2. Adzan Bagi Orang yang Shalat Sendirian
Hal ini disyariatkan, berdasarkan hadits-hadits yang shohih. Diantaranya : Dari Uqbah bin Amir radhiyallahu ‘anhu dia berkata : Aku mendengar Rasulullah shallallahu ‘alaihi wasallam bersabda : Robbmu merasa takjub terhadap seorang penggembala kambing di puncak gunung, Dia adzan dan mengerjakan shalat. Maka Allah berfirman: Lihatlah hamba-Ku ini, dia mengumandangkan adzan dan shalat karena takut kepada-Ku. Sungguh Aku telah mengampuni hamba-Ku ini dan memasukkannya ke surga.” [HR.Abu Dawud 1203, an-Nasa’i 664, Ahmad 4/145, 157, 158 dan dishohihkan al-Albani dalam Irwa’ul Gholil no.214 dan Silsilah ash-Shohihah no.41].
Syaikh al-Albani rahimahullah berkata: “Dalam hadits ini terdapat faedah dalam bab fiqih yang disunnahkannya adzan bagi orang yang shalat sendirian. Itulah bab yang dibuat oleh Imam an Nasa’i rahimahullah mengenai hal ini. Dan sungguh telah datang perintah untuk beradzan dan iqomat dalam sebagian jalan hadits musi’ sholat (orang yang jelek shalatnya).
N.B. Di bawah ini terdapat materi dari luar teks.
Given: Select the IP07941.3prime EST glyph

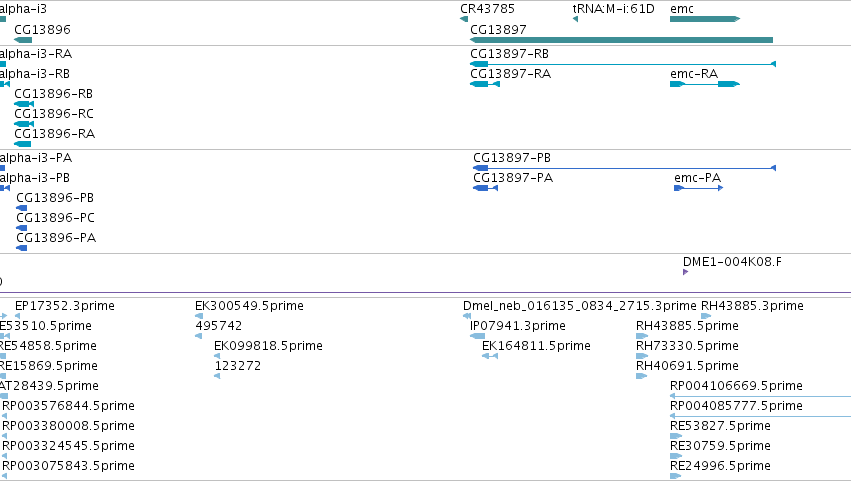Looking at the screenshot, I should 478,336.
Maka tidak selayaknya bagi muslim untuk meremehkan perkara tersebut.” [Silsilah al-Ahadits ash-Shohihah no.41].
3. Mengucapkan Sebagaimana Yang Diucapkan Oleh Mu’adzin (Menjawab Adzan)
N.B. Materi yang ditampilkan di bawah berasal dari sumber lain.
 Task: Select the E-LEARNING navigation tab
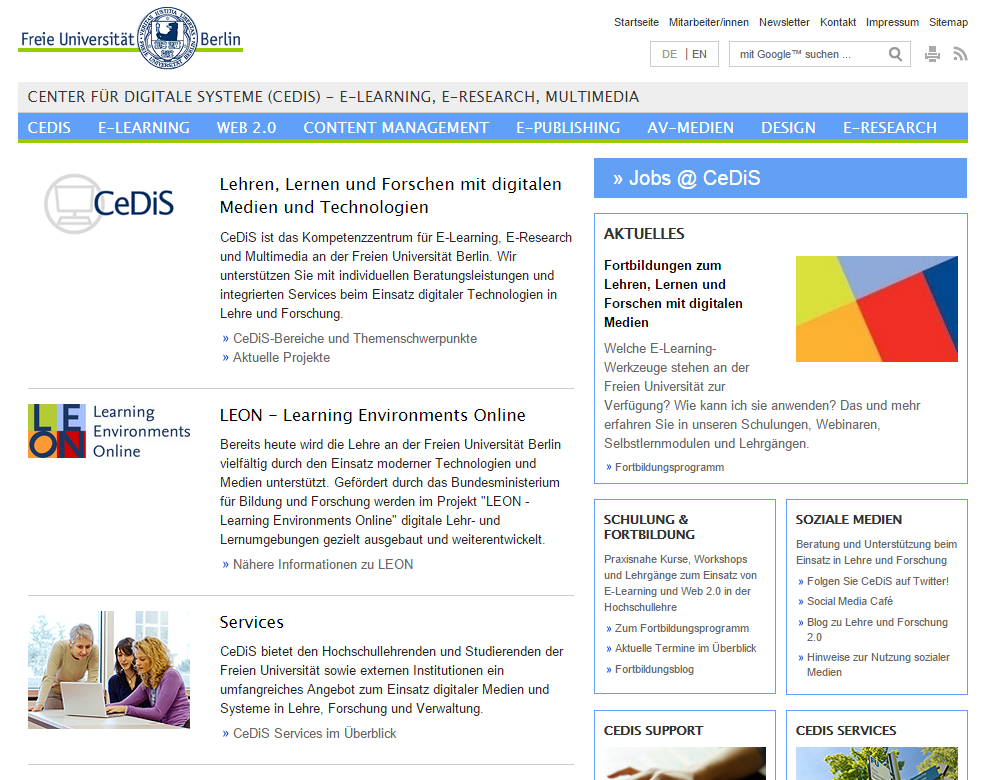pyautogui.click(x=143, y=127)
Hal ini berdasarkan hadits Abu Sa’id al-Khudri : Dari Abu Sa’id al-Khudri radhiyallahu ‘anhu bahwasanya Rasulullah shallallahu ‘alaihi wasallam bersabda: Apabila kalian mendengarkan adzan maka ucapkanlah sebagaimana yang diucapkan mu’adzin.“[ HR.Muslim 383].
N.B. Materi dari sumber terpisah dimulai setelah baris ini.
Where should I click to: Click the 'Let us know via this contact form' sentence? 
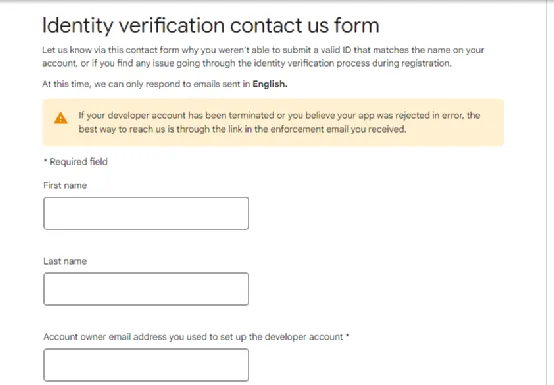pyautogui.click(x=111, y=50)
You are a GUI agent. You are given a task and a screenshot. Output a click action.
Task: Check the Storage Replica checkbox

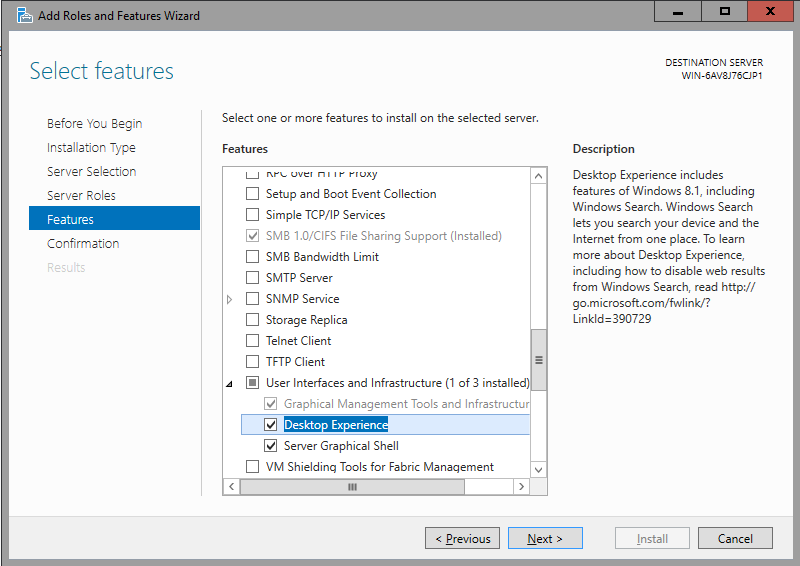[252, 320]
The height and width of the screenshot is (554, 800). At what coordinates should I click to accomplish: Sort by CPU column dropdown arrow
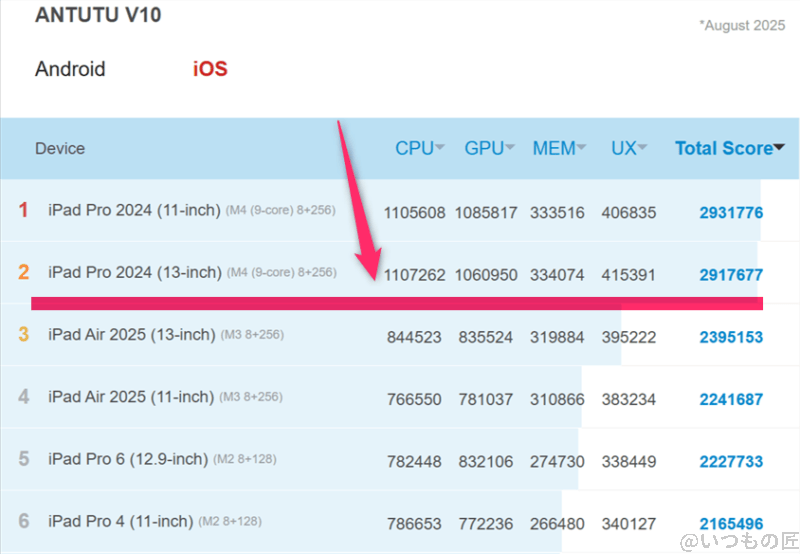(440, 148)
Hadits ini bersifat umum, tetapi telah shohih pengecualian dalam dua hal “hayya alash sholat” dan “hayya alal falah” dengan menjawab “La haula wa la quwata illa billah“, sebagaimana dalam hadits Umar bin Khoththob radhiyallahu ‘anhu.[ HR.Muslim 385].
Al-Imam An-Nawawi rahimahullahu berkata: “Sunnah menjawab adzan ini berlaku bagi orang yang di atas thaharah, bagi yang berhadats, orang junub, wanita haid, dan selain mereka, selama tidak ada penghalang untuk menjawabnya, seperti sedang menunaikan hajat di WC, sedang berhubungan intim dengan istrinya, atau sedang mengerjakan shalat.” (Al-Minhaj 4/309 dan Al-Majmu’ 3/125).
Ganjaran Surga bagi yang Menjawab Adzan dengan Yakin
Siapa yang menjawab adzan dengan meyakini apa yang diucapkannya maka dia mendapat janji surga dari Rasulullah Shallallahu ‘alaihi wa sallam sebagaimana dalam hadits Abu Hurairah radhiyallahu ‘anhu. Ia berkata : Pernah ketika kami sedang bersama Rasulullah Shallallahu ‘alaihi wa sallam, Bilal bangkit untuk menyerukan adzan. Tatkala Bilal diam, Rasulullah Shallallahu ‘alaihi wa sallam bersabda, “Siapa yang mengucapkan seperti ucapannya muadzin disertai dengan keyakinan maka ia pasti masuk surga.” (HR. An-Nasa’i no. 674, dihasankan Al-Imam Albani rahimahullahu dalam Shahih Sunan An-Nasa’i).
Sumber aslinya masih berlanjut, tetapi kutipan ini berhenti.